Color Palette from Image
How dominant color extraction works
Color extraction works by converting every pixel in the image to a perceptually uniform color space (Lab or OKLCH), then grouping similar colors using a clustering algorithm — typically k-means or median cut. Each cluster represents a region of the color space that appears frequently in the image. The centroid of each cluster becomes a palette color. The result is not an average of all pixels (which would produce a muddy grey-brown for most photographs) but a representative sample of the most visually significant colors. The number of clusters determines how many palette colors are extracted.

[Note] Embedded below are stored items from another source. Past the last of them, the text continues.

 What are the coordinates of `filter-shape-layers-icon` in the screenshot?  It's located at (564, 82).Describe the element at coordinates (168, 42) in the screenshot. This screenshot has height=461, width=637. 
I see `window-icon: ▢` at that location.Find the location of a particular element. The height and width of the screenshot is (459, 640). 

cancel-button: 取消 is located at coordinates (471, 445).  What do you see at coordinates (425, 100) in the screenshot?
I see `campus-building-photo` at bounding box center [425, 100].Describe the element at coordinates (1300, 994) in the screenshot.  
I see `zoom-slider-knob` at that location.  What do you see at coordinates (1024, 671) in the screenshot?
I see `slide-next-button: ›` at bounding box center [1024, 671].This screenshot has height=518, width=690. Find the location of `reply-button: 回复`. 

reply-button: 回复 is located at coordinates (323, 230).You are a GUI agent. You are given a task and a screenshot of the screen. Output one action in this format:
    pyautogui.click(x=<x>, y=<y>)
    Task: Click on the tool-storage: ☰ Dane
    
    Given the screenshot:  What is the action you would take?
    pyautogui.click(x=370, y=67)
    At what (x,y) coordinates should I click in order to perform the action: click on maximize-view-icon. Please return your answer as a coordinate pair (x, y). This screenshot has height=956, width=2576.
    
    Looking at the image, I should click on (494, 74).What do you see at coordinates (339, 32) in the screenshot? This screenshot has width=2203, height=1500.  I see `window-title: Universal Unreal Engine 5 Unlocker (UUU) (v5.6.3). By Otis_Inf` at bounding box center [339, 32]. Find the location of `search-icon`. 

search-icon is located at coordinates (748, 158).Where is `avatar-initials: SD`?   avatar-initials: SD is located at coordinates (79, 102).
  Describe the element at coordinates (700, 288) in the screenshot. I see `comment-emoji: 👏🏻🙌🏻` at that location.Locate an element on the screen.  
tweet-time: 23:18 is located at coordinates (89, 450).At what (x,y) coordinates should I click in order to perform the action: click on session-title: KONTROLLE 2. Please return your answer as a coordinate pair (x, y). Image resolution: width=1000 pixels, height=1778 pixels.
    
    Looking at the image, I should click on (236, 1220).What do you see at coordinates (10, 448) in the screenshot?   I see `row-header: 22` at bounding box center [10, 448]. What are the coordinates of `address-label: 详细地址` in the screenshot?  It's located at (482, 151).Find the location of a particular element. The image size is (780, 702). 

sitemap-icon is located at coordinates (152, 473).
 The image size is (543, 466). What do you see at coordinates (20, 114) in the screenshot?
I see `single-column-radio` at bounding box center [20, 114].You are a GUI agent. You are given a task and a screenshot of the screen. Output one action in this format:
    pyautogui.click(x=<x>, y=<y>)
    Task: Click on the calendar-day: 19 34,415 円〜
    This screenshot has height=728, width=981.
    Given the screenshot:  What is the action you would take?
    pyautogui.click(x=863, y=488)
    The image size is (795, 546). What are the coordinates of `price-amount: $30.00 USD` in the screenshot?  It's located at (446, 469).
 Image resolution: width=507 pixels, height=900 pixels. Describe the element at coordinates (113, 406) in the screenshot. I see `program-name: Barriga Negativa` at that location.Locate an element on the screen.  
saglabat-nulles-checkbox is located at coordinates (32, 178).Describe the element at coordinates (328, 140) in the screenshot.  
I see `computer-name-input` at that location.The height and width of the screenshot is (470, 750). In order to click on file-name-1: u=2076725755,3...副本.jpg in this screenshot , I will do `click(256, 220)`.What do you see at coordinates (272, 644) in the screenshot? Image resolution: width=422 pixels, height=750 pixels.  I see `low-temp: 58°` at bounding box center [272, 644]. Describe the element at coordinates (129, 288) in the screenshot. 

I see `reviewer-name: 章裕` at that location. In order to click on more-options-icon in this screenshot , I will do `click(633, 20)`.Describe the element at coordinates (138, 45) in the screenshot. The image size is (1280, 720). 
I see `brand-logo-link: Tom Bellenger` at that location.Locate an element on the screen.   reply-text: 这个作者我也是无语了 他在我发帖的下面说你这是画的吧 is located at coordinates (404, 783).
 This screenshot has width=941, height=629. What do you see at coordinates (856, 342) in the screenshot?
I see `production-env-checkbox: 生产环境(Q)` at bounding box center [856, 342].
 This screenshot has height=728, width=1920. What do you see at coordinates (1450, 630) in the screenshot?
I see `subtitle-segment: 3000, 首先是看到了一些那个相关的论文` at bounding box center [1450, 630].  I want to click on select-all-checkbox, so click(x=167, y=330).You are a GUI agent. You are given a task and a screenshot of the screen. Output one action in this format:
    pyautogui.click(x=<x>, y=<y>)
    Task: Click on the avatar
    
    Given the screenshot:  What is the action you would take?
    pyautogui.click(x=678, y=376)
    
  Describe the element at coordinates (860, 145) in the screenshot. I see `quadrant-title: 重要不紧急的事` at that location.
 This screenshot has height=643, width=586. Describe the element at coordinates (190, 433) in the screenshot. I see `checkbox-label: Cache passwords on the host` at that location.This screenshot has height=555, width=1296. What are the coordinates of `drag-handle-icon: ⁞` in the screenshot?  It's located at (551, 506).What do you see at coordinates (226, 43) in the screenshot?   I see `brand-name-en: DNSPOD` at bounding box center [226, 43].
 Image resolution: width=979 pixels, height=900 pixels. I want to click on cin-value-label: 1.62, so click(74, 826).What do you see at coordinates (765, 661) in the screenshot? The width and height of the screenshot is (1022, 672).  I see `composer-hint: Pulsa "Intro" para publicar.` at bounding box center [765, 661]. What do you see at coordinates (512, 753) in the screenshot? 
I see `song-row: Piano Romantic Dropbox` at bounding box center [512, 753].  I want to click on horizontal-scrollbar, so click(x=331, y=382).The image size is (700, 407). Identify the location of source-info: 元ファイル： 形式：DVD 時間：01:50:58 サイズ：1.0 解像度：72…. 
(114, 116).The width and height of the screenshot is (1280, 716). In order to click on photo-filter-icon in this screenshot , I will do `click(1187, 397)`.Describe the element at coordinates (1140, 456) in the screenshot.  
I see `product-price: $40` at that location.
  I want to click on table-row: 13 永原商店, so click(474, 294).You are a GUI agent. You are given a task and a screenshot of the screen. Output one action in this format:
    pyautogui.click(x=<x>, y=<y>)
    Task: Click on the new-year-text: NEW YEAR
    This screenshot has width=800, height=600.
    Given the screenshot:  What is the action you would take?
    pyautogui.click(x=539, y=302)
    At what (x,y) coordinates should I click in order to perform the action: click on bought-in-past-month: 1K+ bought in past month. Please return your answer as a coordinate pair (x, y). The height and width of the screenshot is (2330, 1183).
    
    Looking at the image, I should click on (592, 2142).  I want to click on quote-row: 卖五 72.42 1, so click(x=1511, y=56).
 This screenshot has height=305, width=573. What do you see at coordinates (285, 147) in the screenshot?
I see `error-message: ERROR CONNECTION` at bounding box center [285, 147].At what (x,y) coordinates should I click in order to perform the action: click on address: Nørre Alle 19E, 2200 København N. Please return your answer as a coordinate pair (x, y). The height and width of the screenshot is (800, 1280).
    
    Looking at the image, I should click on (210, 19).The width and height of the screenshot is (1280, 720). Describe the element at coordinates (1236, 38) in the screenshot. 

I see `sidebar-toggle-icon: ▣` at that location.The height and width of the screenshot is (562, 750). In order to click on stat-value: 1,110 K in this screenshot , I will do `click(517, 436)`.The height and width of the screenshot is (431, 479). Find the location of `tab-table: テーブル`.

Using extracted palettes in design systems
Extracted palettes are a starting point, not a final design system. After extraction, edit individual swatches directly in the detail panel by clicking the color block — a native color picker opens. Give each color a name before exporting: named colors appear as the swatch name in ASE, as the comment in CSS, and as the role field in JSON — saving a renaming step in Illustrator or your token file. You will still typically need to adjust lightness and saturation for WCAG contrast ratios, generate tint-and-shade scales (use the Tint & Shade Generator), and verify the palette in both light and dark contexts. If you have edited swatches and want to start over, the Reset button restores the original extracted colors.
Privacy: why local processing matters
Many image processing tools upload your files to a remote server for analysis. This tool runs entirely in your browser using the Canvas API and JavaScript — your image is never transmitted. This matters for client work, unreleased product photography, medical imagery or any content that cannot leave your device. The tool accesses your image only within the sandboxed browser context and discards it when you close the tab.